Énoncé a: Reproduisez à l'identique le passage de l'article sur le rapport de la Cour des comptes consacré aux retraites, en commençant à « Lors de son » et en terminant à « des comptes ? ».

··· Texte ···

« Pas de déficit caché », pistes de réforme : ce que dit la Cour des comptes sur les retraites
Dans son rapport sur les retraites remis à François Bayrou ce 20 février, la Cour des comptes réfute le chiffrage fantaisiste du Premier ministre. Mais ses pistes pour le financement du système réduisent le champ du débat.
« On nous a demandé de dresser la table, d’y mettre tous les ingrédients : du sel, du poivre, du poisson, des légumes, mais ce n’est pas nous qui allons faire la cuisine. » Visiblement amateur de gastronomie, Pierre Moscovici, premier président de la Cour des comptes, a, lors d’une présentation à la presse, rappelé le cadre de la « mission flash » confiée à son institution : rendre une sorte d’audit sur la situation financière du système de retraites.
Lors de son discours de politique générale, François Bayrou avait en effet surpris tout le monde en chargeant la Cour des comptes d’établir un « constat » avec des « chiffres indiscutables » qui servirait de base aux discussions entre les partenaires sociaux réunis en conclave à partir du 27 février pour amender (ou non) la réforme des retraites de 2023. Le moment fatidique est donc arrivé : quels grands enseignements peut-on tirer du rapport de la Cour des comptes ?

··· Supports d'exercice ···

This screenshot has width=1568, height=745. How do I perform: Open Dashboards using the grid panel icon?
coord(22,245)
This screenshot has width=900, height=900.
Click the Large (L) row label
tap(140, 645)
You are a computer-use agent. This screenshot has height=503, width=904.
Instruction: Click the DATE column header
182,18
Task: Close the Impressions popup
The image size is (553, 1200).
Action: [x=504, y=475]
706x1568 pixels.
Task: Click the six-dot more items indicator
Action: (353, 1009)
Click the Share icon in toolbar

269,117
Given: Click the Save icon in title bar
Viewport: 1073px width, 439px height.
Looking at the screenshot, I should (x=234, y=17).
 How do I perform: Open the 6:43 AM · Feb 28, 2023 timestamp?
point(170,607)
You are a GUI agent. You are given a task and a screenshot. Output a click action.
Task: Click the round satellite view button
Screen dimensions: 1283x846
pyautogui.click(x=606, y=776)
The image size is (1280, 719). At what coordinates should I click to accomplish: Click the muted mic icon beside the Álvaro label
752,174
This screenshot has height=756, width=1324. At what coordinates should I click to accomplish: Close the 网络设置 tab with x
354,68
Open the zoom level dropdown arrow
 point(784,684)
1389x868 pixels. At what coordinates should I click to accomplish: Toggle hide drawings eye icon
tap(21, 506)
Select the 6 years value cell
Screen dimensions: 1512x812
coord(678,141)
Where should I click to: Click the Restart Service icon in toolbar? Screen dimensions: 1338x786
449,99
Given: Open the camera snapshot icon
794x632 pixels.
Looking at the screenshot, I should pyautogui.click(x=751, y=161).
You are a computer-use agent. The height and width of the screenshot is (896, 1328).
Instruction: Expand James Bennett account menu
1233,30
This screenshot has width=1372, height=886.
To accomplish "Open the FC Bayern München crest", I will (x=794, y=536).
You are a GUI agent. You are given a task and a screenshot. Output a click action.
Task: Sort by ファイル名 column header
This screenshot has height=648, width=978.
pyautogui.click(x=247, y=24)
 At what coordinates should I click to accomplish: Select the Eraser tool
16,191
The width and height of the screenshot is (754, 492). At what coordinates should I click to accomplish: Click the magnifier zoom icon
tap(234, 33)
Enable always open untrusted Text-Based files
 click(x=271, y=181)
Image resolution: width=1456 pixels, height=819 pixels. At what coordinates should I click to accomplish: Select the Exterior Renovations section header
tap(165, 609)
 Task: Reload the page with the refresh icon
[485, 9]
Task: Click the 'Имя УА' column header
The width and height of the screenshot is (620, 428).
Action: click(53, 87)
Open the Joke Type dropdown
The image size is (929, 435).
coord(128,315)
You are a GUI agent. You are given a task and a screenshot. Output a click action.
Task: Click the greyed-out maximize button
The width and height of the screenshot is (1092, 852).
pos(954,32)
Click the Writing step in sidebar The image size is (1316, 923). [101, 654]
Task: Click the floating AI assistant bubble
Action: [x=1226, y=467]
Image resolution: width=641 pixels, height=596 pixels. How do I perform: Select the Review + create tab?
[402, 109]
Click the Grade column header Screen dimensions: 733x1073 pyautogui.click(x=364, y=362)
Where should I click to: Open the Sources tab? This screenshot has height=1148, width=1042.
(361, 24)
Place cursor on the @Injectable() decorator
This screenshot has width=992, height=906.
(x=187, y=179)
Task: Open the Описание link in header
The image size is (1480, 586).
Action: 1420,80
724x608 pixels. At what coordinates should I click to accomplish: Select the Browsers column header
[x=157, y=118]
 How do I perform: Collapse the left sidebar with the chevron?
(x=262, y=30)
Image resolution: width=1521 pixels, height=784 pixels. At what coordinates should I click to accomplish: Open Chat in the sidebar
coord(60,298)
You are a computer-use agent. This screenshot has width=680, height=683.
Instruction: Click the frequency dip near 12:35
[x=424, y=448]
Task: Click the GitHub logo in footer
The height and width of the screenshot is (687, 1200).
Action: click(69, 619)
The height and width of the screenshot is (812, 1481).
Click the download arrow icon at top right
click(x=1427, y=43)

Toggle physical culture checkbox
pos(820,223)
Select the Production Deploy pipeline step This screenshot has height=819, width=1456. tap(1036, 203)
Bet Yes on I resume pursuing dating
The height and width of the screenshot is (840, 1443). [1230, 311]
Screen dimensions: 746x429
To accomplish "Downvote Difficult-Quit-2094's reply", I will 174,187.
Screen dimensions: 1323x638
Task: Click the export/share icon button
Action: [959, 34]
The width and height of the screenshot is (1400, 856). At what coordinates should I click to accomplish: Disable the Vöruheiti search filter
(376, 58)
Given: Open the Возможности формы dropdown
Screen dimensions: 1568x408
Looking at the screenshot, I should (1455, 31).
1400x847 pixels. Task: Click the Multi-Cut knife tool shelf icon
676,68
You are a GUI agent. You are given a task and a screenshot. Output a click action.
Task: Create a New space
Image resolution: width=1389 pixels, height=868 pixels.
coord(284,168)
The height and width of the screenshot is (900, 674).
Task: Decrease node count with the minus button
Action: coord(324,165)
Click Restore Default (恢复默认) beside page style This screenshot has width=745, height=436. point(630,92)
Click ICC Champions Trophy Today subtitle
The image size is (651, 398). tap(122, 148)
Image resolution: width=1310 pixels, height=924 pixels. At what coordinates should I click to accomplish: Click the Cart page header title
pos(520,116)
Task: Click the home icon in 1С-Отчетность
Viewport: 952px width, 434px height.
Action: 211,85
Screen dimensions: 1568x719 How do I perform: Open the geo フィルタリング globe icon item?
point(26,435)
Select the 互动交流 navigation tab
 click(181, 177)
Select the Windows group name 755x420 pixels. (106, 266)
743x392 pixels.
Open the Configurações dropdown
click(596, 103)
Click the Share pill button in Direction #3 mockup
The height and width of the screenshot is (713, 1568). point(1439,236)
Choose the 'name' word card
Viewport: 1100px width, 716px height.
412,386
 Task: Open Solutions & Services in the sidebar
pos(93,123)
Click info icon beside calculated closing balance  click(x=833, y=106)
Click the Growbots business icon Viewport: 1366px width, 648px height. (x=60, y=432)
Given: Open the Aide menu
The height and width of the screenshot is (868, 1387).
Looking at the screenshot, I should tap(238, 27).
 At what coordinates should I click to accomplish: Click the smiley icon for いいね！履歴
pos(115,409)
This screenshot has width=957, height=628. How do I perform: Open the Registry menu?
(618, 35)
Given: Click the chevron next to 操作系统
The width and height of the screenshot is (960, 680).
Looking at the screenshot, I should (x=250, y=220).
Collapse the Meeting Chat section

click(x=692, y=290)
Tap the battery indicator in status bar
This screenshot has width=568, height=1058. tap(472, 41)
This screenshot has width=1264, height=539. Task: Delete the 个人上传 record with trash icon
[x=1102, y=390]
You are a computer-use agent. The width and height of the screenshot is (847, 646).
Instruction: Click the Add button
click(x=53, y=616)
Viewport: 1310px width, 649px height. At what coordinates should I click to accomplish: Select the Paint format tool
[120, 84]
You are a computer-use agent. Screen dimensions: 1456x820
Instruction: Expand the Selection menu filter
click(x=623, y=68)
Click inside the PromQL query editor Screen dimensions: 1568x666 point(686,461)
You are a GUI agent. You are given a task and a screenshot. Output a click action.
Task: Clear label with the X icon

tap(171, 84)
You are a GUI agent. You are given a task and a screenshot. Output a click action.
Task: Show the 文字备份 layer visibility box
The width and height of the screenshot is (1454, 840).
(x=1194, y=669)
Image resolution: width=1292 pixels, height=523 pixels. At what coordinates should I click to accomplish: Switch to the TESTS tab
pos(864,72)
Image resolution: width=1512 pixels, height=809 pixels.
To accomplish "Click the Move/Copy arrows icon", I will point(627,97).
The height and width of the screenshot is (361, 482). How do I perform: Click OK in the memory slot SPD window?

···

Énoncé b: Transcrivez fidèlement les lignes de la liste, en commençant au début de la liste et en terminant à la ligne qui contient « point(170,607) », cette ligne comprise.

Corrigé a:
Lors de son discours de politique générale, François Bayrou avait en effet surpris tout le monde en chargeant la Cour des comptes d’établir un « constat » avec des « chiffres indiscutables » qui servirait de base aux discussions entre les partenaires sociaux réunis en conclave à partir du 27 février pour amender (ou non) la réforme des retraites de 2023. Le moment fatidique est donc arrivé : quels grands enseignements peut-on tirer du rapport de la Cour des comptes ?

Corrigé b:
This screenshot has width=1568, height=745. How do I perform: Open Dashboards using the grid panel icon?
coord(22,245)
This screenshot has width=900, height=900.
Click the Large (L) row label
tap(140, 645)
You are a computer-use agent. This screenshot has height=503, width=904.
Instruction: Click the DATE column header
182,18
Task: Close the Impressions popup
The image size is (553, 1200).
Action: [x=504, y=475]
706x1568 pixels.
Task: Click the six-dot more items indicator
Action: (353, 1009)
Click the Share icon in toolbar

269,117
Given: Click the Save icon in title bar
Viewport: 1073px width, 439px height.
Looking at the screenshot, I should (x=234, y=17).
 How do I perform: Open the 6:43 AM · Feb 28, 2023 timestamp?
point(170,607)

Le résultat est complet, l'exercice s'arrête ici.